O jogo de malha é praticado em um campo ou pista com cerca de 40 m de extensão por 2,5 m de largura, construído em concreto e revestido por asfalto frio, pintado. Em cada extremidade do campo (denominadas cabeceiras) são pintados círculos ao centro dos quais é colocado um pino móvel. O objetivo do jogo é derrubar o pino na extremidade oposta com arremesso de malhas. As malhas são discos de metal, normalmente de aço, com cerca de 11 cm de diâmetro, 135 mm de espessura no centro e peso de no mínimo 500 e no máximo 750 g. Já o pino ( em algumas regiões chamado chico) tem um comprimento de 18 cm e diâmetro de 3 cm.

A partida de malha normalmente é jogada por equipes de quatro jogadores, mas pode ser praticada também por duplas e até individualmente. No jogo por equipes, em cada cabeceira ficam dois jogadores de cada equipe e cada um tem direito a lançar duas malhas seguidas. A contagem de pontos é feita da seguinte maneira: ganha 4 pontos a equipe cujo atleta derrube o pino na extremidade oposta. Após concluídas todas as jogadas dos atletas de uma cabeceira, cada malha que permanecer no círculo interno e ficar mais próxima do pino que a do adversário dá direito a dois pontos à equipe que a jogou. No entanto, os arremessos e a postura dos atletas devem odedecer a várias regras. A força não é uma necessidade, já que este é um jogo extremamente técnico, ganha quem tiver melhor pontaria, a "mão mais leve".

Para aprender a jogar malha e conhecer as regras do jogo, não é difícil. Segundo Antenor Custódio, presidente do Clube Princesa Izabel, com uma ou duas semanas, o leigo já começa a acertar e em seis meses, praticando todas as semanas, ele já pode se firmar. Mas, para se tornar um bom jogador de malha é outra história, é preciso muito treino. "Às vezes um jogador fica uns dois meses sem atuar e quando volta já não tem a mesma eficiência. É um jogo que exige o hábito, mas é também uma ótima terapia e um excelente exercício, que além de movimentar o corpo exige também da mente", afirma o dirigente malhista.

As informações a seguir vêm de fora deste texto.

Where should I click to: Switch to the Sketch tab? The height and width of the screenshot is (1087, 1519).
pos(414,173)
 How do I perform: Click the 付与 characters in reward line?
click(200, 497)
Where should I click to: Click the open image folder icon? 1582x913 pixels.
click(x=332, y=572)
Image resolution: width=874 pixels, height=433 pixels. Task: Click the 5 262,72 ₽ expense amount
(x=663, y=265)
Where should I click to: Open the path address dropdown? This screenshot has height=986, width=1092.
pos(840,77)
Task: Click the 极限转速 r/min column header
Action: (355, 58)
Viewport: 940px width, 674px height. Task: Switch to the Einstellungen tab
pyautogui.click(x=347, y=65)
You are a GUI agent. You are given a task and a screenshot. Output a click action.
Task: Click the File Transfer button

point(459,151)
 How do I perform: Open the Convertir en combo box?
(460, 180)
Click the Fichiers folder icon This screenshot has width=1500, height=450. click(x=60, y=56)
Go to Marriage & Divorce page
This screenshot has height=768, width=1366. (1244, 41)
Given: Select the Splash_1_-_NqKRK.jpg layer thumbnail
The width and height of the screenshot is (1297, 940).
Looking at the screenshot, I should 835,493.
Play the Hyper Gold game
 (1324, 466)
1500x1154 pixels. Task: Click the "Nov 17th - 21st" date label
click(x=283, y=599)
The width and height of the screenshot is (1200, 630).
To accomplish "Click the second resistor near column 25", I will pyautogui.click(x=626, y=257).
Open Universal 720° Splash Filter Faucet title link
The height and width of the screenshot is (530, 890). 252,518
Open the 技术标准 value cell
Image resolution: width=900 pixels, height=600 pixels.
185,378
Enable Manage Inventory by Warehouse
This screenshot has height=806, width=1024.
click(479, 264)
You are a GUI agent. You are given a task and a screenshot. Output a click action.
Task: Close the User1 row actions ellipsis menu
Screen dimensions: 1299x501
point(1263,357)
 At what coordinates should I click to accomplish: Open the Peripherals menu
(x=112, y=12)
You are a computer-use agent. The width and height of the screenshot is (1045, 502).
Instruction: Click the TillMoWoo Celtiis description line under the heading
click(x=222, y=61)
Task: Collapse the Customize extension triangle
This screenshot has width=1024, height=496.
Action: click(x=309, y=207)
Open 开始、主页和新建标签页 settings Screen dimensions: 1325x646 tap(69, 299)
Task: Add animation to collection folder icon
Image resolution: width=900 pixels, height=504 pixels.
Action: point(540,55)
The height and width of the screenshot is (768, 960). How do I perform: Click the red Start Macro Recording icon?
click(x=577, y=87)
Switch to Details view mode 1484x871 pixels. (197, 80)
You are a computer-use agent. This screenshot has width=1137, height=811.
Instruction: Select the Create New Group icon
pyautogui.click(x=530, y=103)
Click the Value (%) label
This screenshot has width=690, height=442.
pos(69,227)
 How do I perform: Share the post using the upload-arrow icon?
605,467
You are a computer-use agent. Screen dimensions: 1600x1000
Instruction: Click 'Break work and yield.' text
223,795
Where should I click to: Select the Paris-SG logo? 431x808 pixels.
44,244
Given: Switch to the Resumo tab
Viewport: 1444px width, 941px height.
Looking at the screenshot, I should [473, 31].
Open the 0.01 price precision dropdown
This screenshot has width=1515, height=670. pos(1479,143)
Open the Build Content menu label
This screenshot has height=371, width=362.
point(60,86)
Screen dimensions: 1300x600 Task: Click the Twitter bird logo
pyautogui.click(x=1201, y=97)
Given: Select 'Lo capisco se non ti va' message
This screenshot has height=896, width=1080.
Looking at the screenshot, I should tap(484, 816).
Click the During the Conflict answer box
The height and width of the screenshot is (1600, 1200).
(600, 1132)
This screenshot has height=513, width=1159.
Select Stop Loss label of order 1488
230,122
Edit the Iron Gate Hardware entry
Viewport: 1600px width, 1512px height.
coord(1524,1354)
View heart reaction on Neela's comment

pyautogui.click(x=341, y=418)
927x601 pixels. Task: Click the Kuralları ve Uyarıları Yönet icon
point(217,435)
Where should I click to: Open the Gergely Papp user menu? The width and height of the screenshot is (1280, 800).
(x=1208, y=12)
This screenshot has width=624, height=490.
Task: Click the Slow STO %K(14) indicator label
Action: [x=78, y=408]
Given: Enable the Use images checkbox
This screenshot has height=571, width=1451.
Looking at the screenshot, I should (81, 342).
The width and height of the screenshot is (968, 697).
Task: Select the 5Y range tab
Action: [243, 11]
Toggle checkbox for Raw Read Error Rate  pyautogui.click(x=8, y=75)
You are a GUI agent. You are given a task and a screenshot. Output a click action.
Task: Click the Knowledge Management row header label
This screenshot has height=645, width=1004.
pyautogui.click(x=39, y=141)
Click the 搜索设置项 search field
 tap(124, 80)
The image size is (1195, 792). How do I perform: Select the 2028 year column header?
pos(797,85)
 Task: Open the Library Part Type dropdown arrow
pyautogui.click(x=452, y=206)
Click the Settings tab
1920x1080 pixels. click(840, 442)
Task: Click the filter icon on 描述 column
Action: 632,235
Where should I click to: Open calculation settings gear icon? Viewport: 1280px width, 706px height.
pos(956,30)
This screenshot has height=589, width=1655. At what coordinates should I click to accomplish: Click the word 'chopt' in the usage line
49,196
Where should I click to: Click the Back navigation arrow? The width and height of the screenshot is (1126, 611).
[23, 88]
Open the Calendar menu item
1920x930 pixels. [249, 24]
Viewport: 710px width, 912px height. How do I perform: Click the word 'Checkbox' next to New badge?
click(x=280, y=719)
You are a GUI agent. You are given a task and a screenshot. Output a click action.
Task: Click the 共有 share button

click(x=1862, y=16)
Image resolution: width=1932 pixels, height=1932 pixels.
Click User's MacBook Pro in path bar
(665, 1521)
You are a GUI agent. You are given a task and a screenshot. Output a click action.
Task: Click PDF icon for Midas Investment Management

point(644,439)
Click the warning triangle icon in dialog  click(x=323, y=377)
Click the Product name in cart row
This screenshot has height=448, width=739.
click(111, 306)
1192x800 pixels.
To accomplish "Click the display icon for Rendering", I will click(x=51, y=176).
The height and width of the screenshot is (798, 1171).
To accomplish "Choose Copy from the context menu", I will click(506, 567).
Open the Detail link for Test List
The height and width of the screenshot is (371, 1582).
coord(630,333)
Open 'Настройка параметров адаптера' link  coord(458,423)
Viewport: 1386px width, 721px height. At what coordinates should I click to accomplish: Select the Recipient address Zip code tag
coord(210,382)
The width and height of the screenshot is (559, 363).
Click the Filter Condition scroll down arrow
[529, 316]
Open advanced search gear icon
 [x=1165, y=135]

Em Bauru atualmente apenas quatro equipes disputam torneios: Arapongas, Redentor, Padilhão e Princesa Izabel. No EC Noroeste há duas pistas desativadas. Alguns clubes possuem campos de malha mas não têm equipes de competição. Na Vila Independência está sendo formado uma equipe, o Asa Branca, que já recruta alguns jovens e pode iniciar uma renovação no esporte.

Em âmbito estadual o esporte é organizado por Ligas, filiadas à Federação Paulista de Malha. Na região não existe nenhuma Liga, por isso, os torneios são apenas regionais. Apesar disso, a equipe de malha de Bauru, ficou em quarto lugar nos Jogos Abertos do Interior no ano passado. São José dos Campos, atual campeã brasileira e paulista é o maior destaque da malha atual, mas Franca é o grande celeiro de jogadores e empresta atletas às principais equipes do Estado.

Esta é a malha que beira o profissionalismo, que exige muita técnica e experiência de seus praticantes. Mas, o esporte ainda é jogado romantica e amadoristicamente por todo Brasil, em campos improvisados de terra batida, ao ar livre e com regras próprias de cada localidade. Foi assim que a malha se espalhou pelo mundo e se manteve informal, saudável e charmosa.